Really what are the chances that I stayed up till two in the morning watching gigantic shrimps stewing in their own juices becoming a spectacular seafood stock? Slim, slim but that is what happened last night.

There is something fascinating about big, open markets. In Bombay I used to fall out of the bus and trains when we passed the sabzi mandis with green mountains of watermelons and sturdy piles of orange carrots and shiny baingans. In Saath Bangla one side of a long, narrow street is lined with Koli fisherwomen on low, wooden platforms selling fish all day long. If you stand across the street you have the kind of great picture that look like the banquet scenes from Asterix and Obelix. The Kolins are loud, witty, wear bright coloured sarees, yards of jasmine in their hair and show plenty of bosom. (Just like in the movies? Really, whole city is full of people who make you wonder, "Did the movies get here first or their clothes get here first?") They sit in grand indolence flanked by piles of fat and little fish. And under every wooden platform are cats of every colour and every degree of hope. Happy is the eye of the beholder of Saath Bangla.

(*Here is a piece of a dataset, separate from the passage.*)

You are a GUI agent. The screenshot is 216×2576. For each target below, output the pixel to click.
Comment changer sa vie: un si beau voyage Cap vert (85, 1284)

Thatha and Toady are the ones who showed me that open markets are not just beautiful and great fun. They took me to Russel Market in Bangalore and told me how the mighty, insomniac market runs. Toady is particularly passionate about the politics of food and open markets. Under her tutelage I spent three months reading and writing about crops, GM foods, pesticides, the slow food movement and kitchen gardens. She really changed how I see markets.

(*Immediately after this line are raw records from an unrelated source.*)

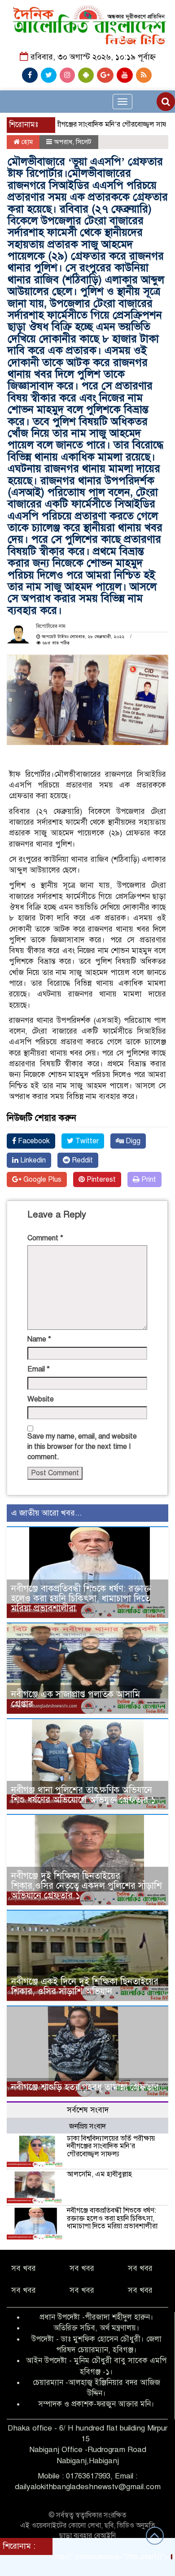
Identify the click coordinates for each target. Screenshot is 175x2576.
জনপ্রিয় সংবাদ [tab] (87, 2126)
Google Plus (41, 1179)
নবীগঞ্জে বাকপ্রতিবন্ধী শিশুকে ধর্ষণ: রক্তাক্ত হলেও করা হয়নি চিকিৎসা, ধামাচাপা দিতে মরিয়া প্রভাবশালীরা (81, 1598)
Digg (132, 1141)
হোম (26, 142)
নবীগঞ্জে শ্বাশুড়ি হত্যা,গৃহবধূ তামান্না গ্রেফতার (85, 2087)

Before I came to Dilli I was feeling miffed about how I would have to give up my open markets but luckily I was wrong. The city is swarming with the most juicy mandis. Last evening I was taken to the INA market, Spellcheck warned me its not really the most politically correct place to be in seeing that it stocks Korean sticky rice and shitake mushrooms and extraordinarily expensive seafood. All that turned out to be true but the market has the live wire energy and enormous charm of great, fascinating markets. Every kind of vegetable and fruit you could imagine. Shops stocking only products shipped from the Middle East with product descriptions only in Arabic. Buckets rippling with moustached, muscular catfish and a bay full of bright blue and pink prawns. Have you noticed how butchers are silent and fish-sellers chat you up with shark-like, deeply cynical smiles?

I could hear Malayalam from the moment I entered which made me grin but I fell about laughing when I saw large signs advertising uniforms for nurses headed to Saudi Arabia. Oh the peculiar Mallu joy.

Now I have to hang around waiting for the delivery boy to arrive with the fresh cream. Ahoy, biscuit pudding. Come on over.